Some of the data measurements, like AWS/ECS is available with clusterName tag which is a bit similar to our application name (“awseb-${appName}-rAnd0mNum”), but the AWS/EC2 instances only come with AutoscalingGroup tag, which is by not very indicative to our application names(awseb-r-x5r778aw-stack-AWSEBAutoScalingGroup-123Z3RRAFF86). So, we need to find a normal way to add the application name to both the EC2 data and the ECS data, so we could build something that makes sense.

So we’re using Kapacitor:

To add script: kapacitor define ${scriptName} -type stream -tick ${scriptFileName.tick} -dbrp kapacitor_example.autogen

To write to the db: https://docs.influxdata.com/kapacitor/v1.3//nodes/influx_d_b_out_node/

Let’s Alert!

In order to add alerts to our graphs, we first need to add Alert channels. In Grafana, go to Alerting, and add an alerting channel. The easiest one imho is the Telegram alert channel.
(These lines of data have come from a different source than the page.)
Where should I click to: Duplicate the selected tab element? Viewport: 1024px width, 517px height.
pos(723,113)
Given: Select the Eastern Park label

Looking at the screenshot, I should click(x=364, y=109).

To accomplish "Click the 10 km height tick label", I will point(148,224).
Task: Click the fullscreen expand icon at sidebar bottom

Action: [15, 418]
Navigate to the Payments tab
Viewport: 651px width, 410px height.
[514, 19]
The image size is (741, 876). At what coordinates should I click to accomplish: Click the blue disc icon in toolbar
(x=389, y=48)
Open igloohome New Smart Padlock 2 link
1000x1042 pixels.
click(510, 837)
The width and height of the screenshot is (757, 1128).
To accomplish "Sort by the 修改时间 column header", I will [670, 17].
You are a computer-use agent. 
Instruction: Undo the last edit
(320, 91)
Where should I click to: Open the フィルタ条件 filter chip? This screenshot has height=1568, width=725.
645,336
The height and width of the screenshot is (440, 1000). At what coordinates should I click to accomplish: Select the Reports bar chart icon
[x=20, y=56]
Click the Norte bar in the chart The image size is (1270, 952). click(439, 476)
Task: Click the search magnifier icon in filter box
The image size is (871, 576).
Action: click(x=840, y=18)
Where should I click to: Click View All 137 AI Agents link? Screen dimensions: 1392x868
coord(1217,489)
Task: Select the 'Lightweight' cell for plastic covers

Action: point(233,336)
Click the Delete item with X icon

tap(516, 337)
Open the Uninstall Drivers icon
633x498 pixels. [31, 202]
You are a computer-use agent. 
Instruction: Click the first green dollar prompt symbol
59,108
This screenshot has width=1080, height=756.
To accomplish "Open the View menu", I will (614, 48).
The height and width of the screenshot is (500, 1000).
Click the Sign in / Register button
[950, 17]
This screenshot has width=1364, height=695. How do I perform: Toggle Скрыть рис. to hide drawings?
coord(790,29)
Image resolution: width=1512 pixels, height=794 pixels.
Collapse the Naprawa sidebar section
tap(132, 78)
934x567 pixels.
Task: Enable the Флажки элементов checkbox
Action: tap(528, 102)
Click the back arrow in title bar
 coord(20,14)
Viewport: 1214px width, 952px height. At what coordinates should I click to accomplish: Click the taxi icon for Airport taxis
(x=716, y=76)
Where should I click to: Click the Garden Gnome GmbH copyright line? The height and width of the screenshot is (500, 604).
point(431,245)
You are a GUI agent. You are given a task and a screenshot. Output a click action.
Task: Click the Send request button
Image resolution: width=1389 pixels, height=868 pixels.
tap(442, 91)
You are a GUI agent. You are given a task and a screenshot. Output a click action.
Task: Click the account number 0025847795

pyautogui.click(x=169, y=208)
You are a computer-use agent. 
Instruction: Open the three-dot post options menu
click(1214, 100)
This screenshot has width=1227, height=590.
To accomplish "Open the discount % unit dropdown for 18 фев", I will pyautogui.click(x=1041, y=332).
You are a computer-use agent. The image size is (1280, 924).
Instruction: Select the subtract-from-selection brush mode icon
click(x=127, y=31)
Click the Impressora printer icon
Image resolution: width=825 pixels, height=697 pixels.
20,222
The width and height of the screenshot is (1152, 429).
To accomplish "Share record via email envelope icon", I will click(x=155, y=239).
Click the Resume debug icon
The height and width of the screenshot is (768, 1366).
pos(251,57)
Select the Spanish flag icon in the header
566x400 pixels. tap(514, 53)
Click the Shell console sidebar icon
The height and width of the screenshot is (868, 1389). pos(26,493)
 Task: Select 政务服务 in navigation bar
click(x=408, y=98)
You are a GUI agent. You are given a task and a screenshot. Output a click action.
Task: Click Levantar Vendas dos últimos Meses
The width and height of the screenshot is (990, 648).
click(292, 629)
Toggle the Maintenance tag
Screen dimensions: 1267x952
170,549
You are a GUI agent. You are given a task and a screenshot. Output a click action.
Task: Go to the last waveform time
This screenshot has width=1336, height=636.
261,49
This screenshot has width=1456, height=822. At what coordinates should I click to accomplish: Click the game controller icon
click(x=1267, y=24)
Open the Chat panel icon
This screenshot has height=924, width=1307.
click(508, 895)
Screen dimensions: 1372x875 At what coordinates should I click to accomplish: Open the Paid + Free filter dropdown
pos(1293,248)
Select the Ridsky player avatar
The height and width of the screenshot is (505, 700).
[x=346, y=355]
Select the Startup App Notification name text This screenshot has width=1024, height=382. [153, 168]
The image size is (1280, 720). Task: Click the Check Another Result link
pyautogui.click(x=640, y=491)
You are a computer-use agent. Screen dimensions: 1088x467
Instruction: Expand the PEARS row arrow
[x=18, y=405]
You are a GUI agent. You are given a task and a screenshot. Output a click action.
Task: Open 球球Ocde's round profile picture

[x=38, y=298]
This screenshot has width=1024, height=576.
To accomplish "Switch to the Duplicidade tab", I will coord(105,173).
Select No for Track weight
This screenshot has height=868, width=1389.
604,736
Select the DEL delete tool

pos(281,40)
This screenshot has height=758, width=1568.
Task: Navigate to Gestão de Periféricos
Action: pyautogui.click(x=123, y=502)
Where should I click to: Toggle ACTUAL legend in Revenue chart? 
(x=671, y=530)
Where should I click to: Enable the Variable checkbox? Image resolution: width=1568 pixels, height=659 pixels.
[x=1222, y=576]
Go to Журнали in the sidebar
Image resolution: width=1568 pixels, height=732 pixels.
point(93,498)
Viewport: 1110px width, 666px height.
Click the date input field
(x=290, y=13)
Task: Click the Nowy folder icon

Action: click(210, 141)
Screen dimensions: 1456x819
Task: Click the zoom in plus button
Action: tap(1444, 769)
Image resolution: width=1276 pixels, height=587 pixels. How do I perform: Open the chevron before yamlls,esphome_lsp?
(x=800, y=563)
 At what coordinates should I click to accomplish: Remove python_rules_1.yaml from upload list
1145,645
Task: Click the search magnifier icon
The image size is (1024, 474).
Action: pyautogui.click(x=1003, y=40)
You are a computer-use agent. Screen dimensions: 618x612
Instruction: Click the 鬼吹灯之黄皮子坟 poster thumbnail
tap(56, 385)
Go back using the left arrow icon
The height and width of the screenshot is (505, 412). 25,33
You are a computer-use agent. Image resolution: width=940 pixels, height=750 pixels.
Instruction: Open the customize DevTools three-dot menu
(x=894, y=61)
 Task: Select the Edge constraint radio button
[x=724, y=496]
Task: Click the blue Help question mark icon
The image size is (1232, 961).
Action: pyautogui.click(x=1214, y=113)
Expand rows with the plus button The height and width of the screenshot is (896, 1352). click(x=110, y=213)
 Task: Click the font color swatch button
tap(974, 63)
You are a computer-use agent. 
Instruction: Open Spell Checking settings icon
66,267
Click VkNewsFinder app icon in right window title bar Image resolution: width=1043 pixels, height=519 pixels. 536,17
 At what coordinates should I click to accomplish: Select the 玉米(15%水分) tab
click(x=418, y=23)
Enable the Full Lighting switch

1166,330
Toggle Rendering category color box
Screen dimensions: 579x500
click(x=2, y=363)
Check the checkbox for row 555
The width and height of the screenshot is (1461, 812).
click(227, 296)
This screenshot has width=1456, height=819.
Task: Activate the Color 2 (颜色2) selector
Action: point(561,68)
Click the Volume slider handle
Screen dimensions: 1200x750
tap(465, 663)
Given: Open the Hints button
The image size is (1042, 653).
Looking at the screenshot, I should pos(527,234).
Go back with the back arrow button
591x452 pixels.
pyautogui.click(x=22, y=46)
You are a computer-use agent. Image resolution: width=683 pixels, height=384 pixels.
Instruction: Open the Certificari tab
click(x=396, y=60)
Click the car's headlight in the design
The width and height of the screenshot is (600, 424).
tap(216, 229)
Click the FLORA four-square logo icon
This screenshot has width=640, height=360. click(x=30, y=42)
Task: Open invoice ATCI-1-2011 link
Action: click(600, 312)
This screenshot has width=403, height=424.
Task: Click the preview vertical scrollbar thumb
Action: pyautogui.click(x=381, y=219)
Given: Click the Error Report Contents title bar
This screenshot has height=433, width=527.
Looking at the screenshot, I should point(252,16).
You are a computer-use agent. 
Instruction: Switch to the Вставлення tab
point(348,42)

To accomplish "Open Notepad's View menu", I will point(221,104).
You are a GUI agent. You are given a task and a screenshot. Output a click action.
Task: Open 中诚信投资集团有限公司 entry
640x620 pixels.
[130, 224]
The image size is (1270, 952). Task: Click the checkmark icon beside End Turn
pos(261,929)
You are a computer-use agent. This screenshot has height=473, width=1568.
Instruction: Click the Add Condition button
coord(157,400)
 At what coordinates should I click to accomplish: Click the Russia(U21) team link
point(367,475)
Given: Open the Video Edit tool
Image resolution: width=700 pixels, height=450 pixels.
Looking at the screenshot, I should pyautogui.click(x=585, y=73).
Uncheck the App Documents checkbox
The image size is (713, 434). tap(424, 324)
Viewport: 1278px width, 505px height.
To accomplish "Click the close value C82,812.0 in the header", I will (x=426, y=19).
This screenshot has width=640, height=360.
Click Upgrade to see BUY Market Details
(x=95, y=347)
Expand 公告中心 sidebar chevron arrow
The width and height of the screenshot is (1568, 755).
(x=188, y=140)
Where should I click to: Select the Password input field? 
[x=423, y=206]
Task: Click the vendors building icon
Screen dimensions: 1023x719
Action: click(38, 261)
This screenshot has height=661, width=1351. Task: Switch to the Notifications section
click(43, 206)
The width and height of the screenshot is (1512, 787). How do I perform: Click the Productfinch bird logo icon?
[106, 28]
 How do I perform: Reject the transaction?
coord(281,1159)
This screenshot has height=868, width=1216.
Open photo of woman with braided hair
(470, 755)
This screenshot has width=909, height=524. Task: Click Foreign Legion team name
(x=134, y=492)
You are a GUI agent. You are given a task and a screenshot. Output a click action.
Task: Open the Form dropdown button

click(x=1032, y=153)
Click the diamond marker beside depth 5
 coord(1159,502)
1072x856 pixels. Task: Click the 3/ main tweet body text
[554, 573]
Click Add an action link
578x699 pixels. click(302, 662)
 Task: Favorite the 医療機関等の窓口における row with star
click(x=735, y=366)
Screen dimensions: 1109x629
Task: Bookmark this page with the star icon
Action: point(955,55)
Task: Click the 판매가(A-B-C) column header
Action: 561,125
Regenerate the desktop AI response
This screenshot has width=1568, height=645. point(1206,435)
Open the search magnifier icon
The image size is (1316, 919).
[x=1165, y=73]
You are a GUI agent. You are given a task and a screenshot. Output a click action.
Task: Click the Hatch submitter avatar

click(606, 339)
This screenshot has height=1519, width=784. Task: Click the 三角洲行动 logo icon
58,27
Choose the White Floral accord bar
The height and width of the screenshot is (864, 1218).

Just install telegram (on your local machine, and on your mobile phone), and then go to the BotFather. Create a bot according to the instructions, and after you create it, run /token. It will give you the Bot Api Token. The next thing you need is you chatId. To get that, just go to get_id_bot which will give you your Chat Id.

That’s all you need. Now you can go to one of the graphs, hit ‘Alerts’, and there ‘Notifications’

Sanities

If things don’t seem to work:

First, log in to your Grafana docker and run curl -G 'http://influxdb:8086/query?pretty=true' --data-urlencode "q=SHOW DATABASES" If the query passes, you can access influx db from the grafana docker Now run the same thing from the telegraf docke.

Also, the reason you should add “influxdb” to your hosts file is this: When we use all the dockers in the same network it means they can access each other seamlessly. However, when we open Grafana using our local browser, and try to add influxdb as a Data Source, it is all done on the client — which is the host(!) of the dockers. So, it’s doesn’t know what is “influxdb”. That’s why we add it to the hosts file.